¡Vaya lío tienes, hermanita, este piso no es tuyo!
La hermana de mi madre nunca tuvo hijos, pero tenía un fantástico apartamento de tres habitaciones en pleno centro de Madrid y unos problemas de salud considerables. Su marido era coleccionista, así que el piso de mi tía parecía más bien un museo.
Mi hermana pequeña, Rosario (que todos llaman Charo), tiene un marido más vago que una piedra y dos niños. Viven en una habitación alquilada en una residencia universitaria. Cuando mi hermana se enteró de los achaques de la tía, corrió a visitarla para llorarle sus penas.
De entrada, debo aclarar que nuestra tía es de esas personas con el carácter más dulce que un limón verde. No se muerde la lengua y puede poner a cualquiera en su sitio. Durante años, nos invitaba a mí y a mi marido a vivir con ella (quería que nos mudáramos) y nos prometía dejarnos el piso.
Nosotros teníamos nuestra propia casa, así que rechazamos su “generosa oferta”. Aun así, le llevamos la compra y las medicinas de vez en cuando, y yo le ayudo con la limpieza. Lo hacemos por sentido del deber, no por los metros cuadrados. Tras aquella visita, Charo y su familia se instalaron en casa de la tía a los pocos días.
Con mi hermana nunca he tenido buena relación. Siempre me ha envidiado: yo tengo un marido trabajador y cariñoso, un hijo maravilloso, un buen trabajo, un sueldo decente y piso propio. Charo solo me llamaba para pedirme dinero prestado.

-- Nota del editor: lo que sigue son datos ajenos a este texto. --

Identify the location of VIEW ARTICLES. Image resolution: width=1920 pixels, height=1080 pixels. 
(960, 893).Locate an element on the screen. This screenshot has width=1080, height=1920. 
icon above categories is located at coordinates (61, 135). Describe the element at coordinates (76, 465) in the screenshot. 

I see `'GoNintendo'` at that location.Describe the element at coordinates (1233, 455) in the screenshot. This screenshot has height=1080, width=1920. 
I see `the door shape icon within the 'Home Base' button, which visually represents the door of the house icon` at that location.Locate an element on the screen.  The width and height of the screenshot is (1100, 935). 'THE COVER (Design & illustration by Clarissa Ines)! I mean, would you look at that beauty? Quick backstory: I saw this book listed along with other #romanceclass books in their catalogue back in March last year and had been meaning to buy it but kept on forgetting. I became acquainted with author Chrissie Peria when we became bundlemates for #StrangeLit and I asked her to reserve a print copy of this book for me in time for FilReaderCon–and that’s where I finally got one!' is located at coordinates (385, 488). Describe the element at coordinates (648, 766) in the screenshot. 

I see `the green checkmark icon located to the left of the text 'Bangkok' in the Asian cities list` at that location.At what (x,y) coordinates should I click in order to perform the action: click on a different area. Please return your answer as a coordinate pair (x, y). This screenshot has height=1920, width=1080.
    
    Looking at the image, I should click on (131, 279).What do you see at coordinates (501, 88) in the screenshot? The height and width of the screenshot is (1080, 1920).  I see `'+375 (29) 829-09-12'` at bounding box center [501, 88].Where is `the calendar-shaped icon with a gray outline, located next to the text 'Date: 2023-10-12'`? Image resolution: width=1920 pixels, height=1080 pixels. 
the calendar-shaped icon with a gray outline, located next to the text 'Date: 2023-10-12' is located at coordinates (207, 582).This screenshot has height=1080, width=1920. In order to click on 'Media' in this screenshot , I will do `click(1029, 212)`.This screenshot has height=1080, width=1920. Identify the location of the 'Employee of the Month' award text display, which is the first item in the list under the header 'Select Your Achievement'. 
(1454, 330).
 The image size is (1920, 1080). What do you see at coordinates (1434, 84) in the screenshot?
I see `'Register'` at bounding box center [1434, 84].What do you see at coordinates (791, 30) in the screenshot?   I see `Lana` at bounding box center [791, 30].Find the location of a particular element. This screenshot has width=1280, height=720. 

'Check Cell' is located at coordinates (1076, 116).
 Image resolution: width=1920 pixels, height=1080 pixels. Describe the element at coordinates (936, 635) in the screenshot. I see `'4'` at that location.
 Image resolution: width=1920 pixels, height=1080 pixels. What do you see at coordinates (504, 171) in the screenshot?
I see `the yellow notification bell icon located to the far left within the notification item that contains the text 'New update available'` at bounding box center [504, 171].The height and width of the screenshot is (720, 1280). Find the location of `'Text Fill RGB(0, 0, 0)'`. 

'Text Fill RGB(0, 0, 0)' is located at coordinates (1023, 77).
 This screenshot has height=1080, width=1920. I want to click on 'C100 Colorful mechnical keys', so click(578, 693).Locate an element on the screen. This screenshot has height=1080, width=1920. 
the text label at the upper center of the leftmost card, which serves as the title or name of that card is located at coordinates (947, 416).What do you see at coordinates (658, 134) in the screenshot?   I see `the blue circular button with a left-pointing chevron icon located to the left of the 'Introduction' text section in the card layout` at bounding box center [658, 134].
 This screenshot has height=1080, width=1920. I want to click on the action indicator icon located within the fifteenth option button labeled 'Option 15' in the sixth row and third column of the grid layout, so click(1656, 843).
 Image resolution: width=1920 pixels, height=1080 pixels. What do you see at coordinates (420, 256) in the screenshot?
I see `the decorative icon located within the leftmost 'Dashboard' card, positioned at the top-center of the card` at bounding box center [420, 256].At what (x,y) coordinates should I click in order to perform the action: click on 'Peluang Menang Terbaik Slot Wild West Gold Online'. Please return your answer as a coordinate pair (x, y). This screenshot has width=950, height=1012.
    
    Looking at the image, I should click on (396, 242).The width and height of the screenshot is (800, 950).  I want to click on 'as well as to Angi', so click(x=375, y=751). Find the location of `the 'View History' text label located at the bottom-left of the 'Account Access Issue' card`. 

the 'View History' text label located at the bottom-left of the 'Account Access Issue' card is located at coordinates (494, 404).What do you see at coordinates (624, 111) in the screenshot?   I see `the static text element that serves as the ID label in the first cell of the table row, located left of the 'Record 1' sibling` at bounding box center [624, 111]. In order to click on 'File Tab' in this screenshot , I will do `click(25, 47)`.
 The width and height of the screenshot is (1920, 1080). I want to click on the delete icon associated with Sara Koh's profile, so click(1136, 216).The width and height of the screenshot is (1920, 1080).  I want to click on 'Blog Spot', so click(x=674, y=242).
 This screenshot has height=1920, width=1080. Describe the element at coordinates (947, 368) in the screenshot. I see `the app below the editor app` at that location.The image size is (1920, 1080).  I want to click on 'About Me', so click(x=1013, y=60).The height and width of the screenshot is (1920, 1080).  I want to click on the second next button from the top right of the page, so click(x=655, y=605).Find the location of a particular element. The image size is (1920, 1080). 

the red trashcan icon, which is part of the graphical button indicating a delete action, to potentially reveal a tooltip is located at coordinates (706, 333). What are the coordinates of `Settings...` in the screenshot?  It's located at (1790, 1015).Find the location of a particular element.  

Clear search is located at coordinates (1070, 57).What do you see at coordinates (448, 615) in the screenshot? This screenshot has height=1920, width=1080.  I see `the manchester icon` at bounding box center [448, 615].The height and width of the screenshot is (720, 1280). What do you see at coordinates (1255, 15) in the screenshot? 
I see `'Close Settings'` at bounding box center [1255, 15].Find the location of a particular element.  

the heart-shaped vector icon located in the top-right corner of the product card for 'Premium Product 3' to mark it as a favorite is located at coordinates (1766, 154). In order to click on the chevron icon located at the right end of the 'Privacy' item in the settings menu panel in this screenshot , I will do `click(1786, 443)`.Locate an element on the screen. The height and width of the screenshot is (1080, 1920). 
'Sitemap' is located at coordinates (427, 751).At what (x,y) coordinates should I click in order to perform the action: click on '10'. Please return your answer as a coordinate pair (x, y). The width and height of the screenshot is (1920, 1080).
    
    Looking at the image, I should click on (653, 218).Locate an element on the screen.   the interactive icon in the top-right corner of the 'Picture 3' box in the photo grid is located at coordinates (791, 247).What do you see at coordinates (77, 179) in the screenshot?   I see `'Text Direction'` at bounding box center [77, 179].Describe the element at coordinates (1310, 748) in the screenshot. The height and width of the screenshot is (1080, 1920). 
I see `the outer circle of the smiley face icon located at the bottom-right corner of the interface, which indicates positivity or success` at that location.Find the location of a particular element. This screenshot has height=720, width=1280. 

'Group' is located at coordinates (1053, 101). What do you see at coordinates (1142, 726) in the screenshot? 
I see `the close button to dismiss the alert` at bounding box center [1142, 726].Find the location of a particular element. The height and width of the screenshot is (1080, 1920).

Eso sí, tiene una memoria peor que un colador, porque nunca me devolvía un duro. Cuando me quedé embarazada por segunda vez, dejé de tener tiempo para la tía, aunque mi marido seguía llevándole paquetes con cosas ricas. Cuando mi bebé cumplió seis meses, fui a visitarla. Al llegar a la puerta, oí un grito. Me di cuenta de que era mi hermana pequeña:
¡Hasta que no firmes la donación, no comes! Así que date la vuelta, arrástrate de nuevo adentro y esta noche te quedas en la caseta del perro.
Llamé al timbre. Cuando Charo me vio, no solo no me dejó entrar, sino que se puso como una fiera:
Ni se te ocurra. No vas a entrar aquí y no vas a conseguir este piso.
Solo me dejaron pasar cuando amenacé con llamar a la policía. La tía, desde la última vez que la vi, parecía haber envejecido diez años. Al verme, se le saltaron las lágrimas.
¿Por qué lloras? Venga, cuéntale rápido lo bien que vives con nosotros y dile que se aparte. ¡Mira, ni siquiera se ha molestado en traer al niño! gritó Charo.
En la habitación de la tía solo quedaba una cama. Hasta el armario de su dormitorio lo habían sacado, y todas sus cosas estaban amontonadas en el suelo. En el piso ya no quedaba ni rastro de las colecciones, y la tía ni llevaba sus joyas. Estaba claro: mi hermana y su marido seguían sin trabajar y vivían de lo que sacaban vendiendo las cosas de la tía.
Dije que necesitaba ir al baño y desde allí mandé un mensaje a mi marido: “Hay que sacar a la tía de aquí, no puede quedarse con Charo”. Volví al cuarto y me puse a contarle todo lo que había pasado este año. Cuando le hablé del nacimiento de mi hijo, le dije: “Tienes que aguantar un poco más”, le apreté la mano y le guiñé un ojo. Mi tía lo entendió al instante y me miró con gratitud.
Charo no paraba de intentar echarme, y su marido no dejaba de aparecer para preguntar si ya me iba, que el niño me echaría de menos. Mi marido llegó justo una hora después, acompañado de un agente de la comisaría del barrio. Charo no se apresuró a abrir. Entonces les dije que era mi marido, que venía a buscarme.
La verdad, el policía fue una sorpresa bastante desagradable para mi hermana y su marido. Invité al agente a pasar y le dije:
Mire, esta es la víctima. Yo misma he oído cómo no le dan de comer. Se han vendido hasta los muebles, el oro y los electrodomésticos. El marido de mi tía era coleccionista, tenían cosas de mucho valor.
Entre los lloros de Charo, el policía preguntó:
¿Quiere denunciar esto, señora?
Mi hermana se libró con una condena leve, pero su marido pasó dos años en la cárcel. Mi madre acogió a Charo y a sus hijos en su casa, aunque años antes la había echado de allí con toda la familia. Mamá se enfadó conmigo por lo de la policía y me dijo que no esperara heredar nada. Pero la tía, en agradecimiento por salvarla, me dejó su piso en herencia.
Ahora, mi marido y yo la visitamos como antes, y hasta le hemos contratado una cuidadora. ¡No quiero ni imaginar por qué pasó viviendo con mi hermana!